You might even set up a process for collecting and reviewing personal requests for money or gifts to charity. Then you have a ready answer for anyone who asks for help: “OK, write that up and send it to Edwina and we’ll get back to you on April 20.” Then, “Great news; we can help with this much,” or, “The team decided to fund other requests.” You don’t even have to break the news yourself; that can be part of the process handled by your team. This may not make you super popular, but it will give you a much better chance of retaining your wealth and your ability to help yourself and others in the long run.
4. Take action: Once you’ve laid out your goals and limits, it’s time to start executing on your plan. This is where a financial life planner can help you with prioritization and the “how” of it all. Some examples of early actions you might take include:
a. Paying off your debts, such as credit cards, student loans, and mortgages.
b. Building an emergency fund that can cover at least six months of living expenses, or whatever length of time feels comfortable to you.

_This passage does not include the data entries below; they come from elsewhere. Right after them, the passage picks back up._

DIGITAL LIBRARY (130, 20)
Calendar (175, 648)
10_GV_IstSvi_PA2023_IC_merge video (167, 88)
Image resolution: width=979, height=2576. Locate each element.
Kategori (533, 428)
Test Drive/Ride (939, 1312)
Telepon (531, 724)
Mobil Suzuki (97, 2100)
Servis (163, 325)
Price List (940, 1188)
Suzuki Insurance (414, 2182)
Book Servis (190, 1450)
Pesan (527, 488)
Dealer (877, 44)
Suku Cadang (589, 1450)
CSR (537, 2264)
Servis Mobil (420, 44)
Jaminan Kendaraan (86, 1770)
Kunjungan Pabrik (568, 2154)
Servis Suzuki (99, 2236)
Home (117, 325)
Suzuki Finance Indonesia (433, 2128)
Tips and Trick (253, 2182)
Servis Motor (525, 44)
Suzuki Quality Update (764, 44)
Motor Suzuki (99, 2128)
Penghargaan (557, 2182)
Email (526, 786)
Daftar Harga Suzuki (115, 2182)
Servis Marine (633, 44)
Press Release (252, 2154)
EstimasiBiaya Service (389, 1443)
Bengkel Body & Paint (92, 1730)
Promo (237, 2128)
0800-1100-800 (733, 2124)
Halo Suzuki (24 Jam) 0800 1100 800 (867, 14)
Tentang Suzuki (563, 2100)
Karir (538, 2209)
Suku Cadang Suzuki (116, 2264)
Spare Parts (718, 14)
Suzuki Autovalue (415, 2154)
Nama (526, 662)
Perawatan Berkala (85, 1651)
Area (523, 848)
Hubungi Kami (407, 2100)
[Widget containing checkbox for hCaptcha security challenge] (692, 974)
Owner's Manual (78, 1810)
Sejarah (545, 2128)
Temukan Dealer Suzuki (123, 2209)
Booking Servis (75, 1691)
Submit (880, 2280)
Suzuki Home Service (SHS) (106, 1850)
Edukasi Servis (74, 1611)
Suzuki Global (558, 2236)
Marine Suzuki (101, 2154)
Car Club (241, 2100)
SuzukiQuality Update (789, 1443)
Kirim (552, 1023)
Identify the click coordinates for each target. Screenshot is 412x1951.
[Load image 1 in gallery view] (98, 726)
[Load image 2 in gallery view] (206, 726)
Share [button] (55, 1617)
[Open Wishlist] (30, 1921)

c. Setting aside funds for your retirement (if you haven’t already quit working for money), your children's education, or a major purchase.
d. Investing in a portfolio that aligns with your values and goals.
e. Supporting a charity or cause you care about.
f. Helping or treating family and friends.
g. Splurging on something you've always wanted, like that trip to Borneo, a fabulous Jaguar, or all the Star Wars Lego sets.
Of course you might not choose any of these options, and you might have others. But all of this depends on sticking to the spending plan and limits you set in #3. Your priorities will change over time, too, so your actions will change to match them.
5. Protect your newfound wealth: Finally, you will need to protect your wealth from potential threats and losses. Some of the steps you might take to safeguard your money include:
a. Insurance: Review and update your policies, such as life, health, home, and auto, to make sure they cover your new assets and liabilities. You may need a Personal Umbrella Policy if you don’t have one already. And you may still need a plan for long-term care.
b. Estate plan: Create or revise your will, trust, power of attorney, and other documents to make sure your money goes to the people and causes you want.
c. Legal entities: Set up a trust or a limited liability company (LLC) to protect you and your money from creditors, lawsuits, and family disputes.
d. Taxes: Reduce your tax burden by taking advantage of deductions, credits, exemptions, and tax-advantaged accounts like IRAs and 401(k)s. Plan ahead for taxes in the future.
e. Healthy skepticism: Be careful who you share your financial information with and watch out for scams, frauds, and identity theft. Don’t be afraid to check out people and the stories they tell you. And watch yourself on social media; this is how people find you and watch for opportunities to rob you or just wheedle some cash out of you.
f. Regular reviews: Seek ongoing advice and education from your team and other reliable sources to keep yourself informed and updated on your financial life.
g. Don’t be dodgy: Sometimes people who are suddenly wealthy hire domestic help under the table and pay them cash, or they get talked into fishy tax or investment schemes. Resist the temptation; any money you save or accumulate in these cases won’t mean a lot if you’re in jail or someone sues you for $100 million because they slipped while cleaning your bathtub and you don’t have proper Workers’ Compensation Insurance. You might also find yourself broke, after all that.
Believe it or not, that fairytale windfall can be a blessing or a curse, depending on how you handle it. If you ever find yourself in this situation, I hope these tips and considerations will help you make smart decisions so you can enjoy your money and use it to achieve exactly what you want.